Tuesday, January 24, 2012

Episode 1219: Foiled Again!

While reading in preparation for meeting with my dissertation supervisor tomorrow, I've come to realise that once again, what I was thinking of writing about has already been done before. The first iteration of my plan for the dissertation was more concerned with straightforward literary analysis, Bloom's 'anxiety of influence' type of stuff. Had to change that because some undergraduate at NUS published a paper about exactly that. Her analysis wasn't perfect, but it wasn't sufficiently flawed that picking holes in it would take up the whole of my dissertation. So I switched to thinking about the Merlion in terms of the concept of liminality as a springboard for discussing its problematic reception as a cultural icon that is also profoundly implicated in the economics of Singapore.

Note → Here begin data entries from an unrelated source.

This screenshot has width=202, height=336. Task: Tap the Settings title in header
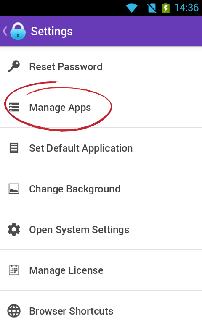(x=52, y=32)
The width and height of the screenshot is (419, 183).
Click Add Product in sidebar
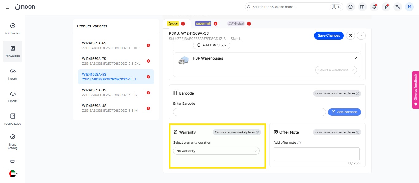(13, 29)
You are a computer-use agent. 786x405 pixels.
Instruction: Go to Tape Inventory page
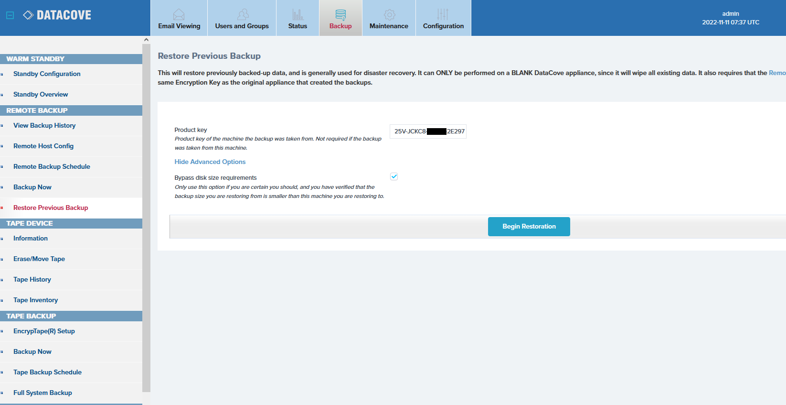pyautogui.click(x=35, y=300)
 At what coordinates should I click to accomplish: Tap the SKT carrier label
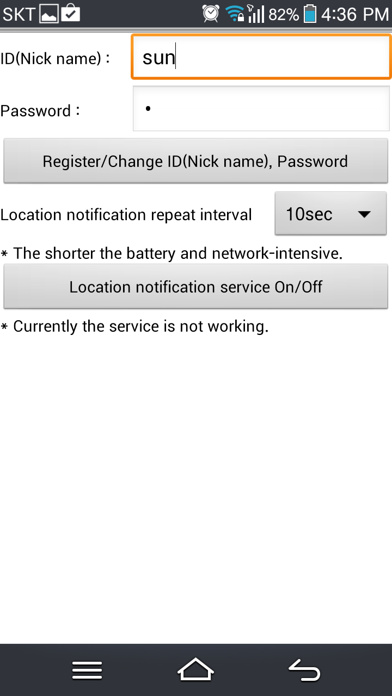coord(19,14)
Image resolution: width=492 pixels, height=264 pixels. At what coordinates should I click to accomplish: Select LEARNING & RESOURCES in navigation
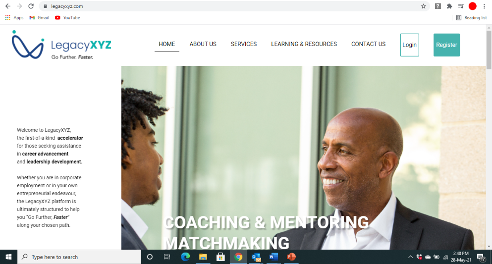pyautogui.click(x=304, y=44)
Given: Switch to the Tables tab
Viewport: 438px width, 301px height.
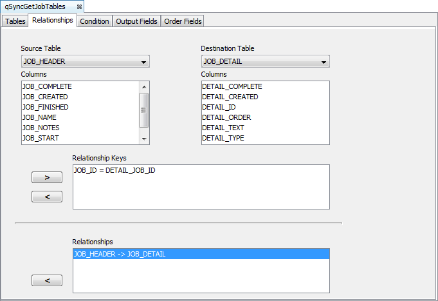Looking at the screenshot, I should coord(15,21).
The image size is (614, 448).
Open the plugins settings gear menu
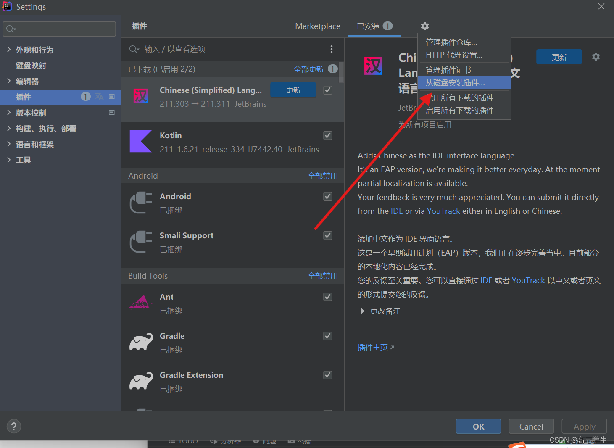coord(424,26)
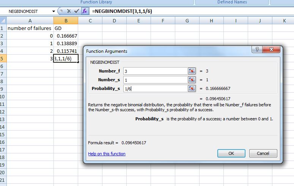Collapse dialog using the Number_f range selector icon
Viewport: 294px width, 186px height.
point(192,71)
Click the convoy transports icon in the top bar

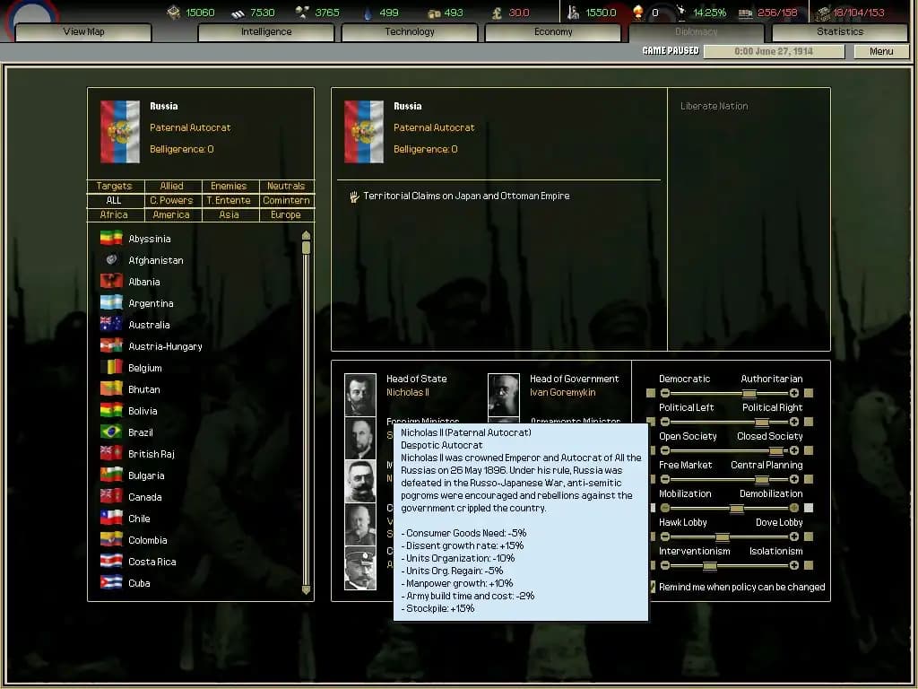744,13
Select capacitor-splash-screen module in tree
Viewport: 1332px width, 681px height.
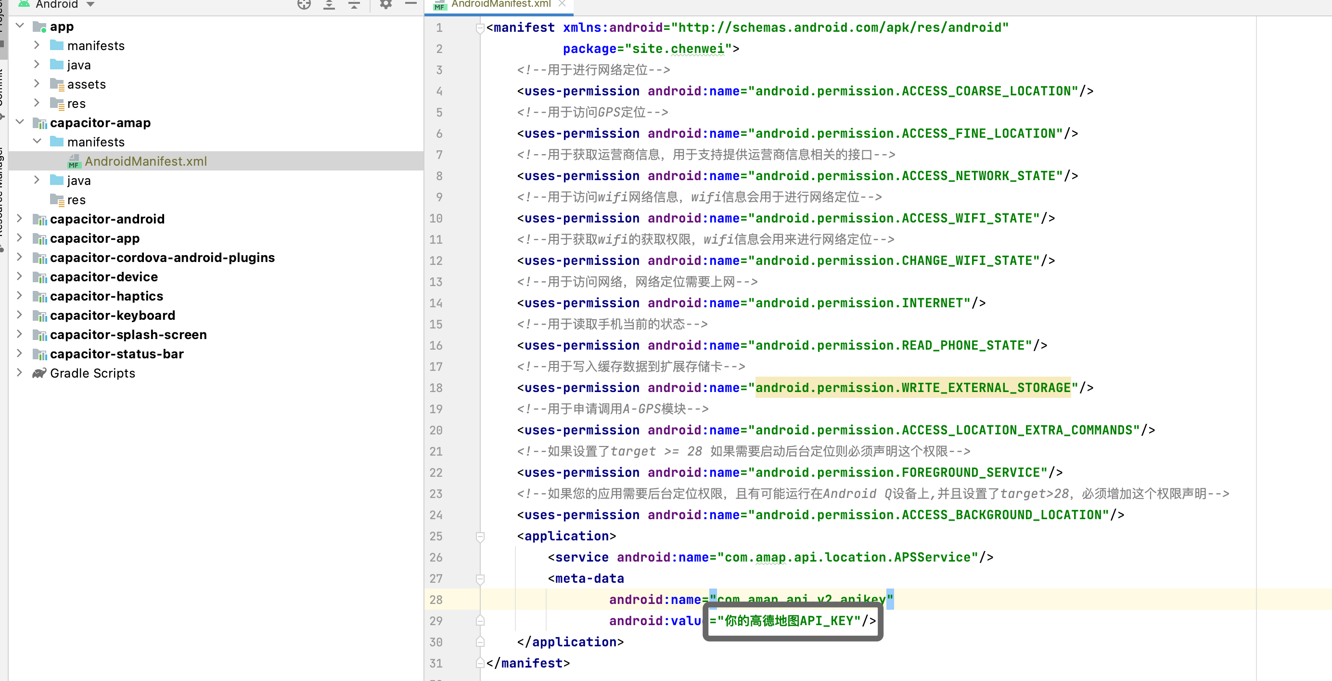click(128, 335)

Turns out a pair of academics have sort of done that second half already, so it looks like in order to actually say anything new, I'm going to have to postulate that as a liminal figure, the Merlion is actually fundamentally necessary for Singapore in terms of cultural development, regardless of how it makes Singaporeans feel because of its economic significance as a tourist symbol. I've read one article so far that comes close to suggesting this, although it's phrased in terms of a dialectic that self-critiques à la Adorno and Horkheimer's Dialectic Of Enlightenment, so my take on it is still sufficiently different to justify being written about.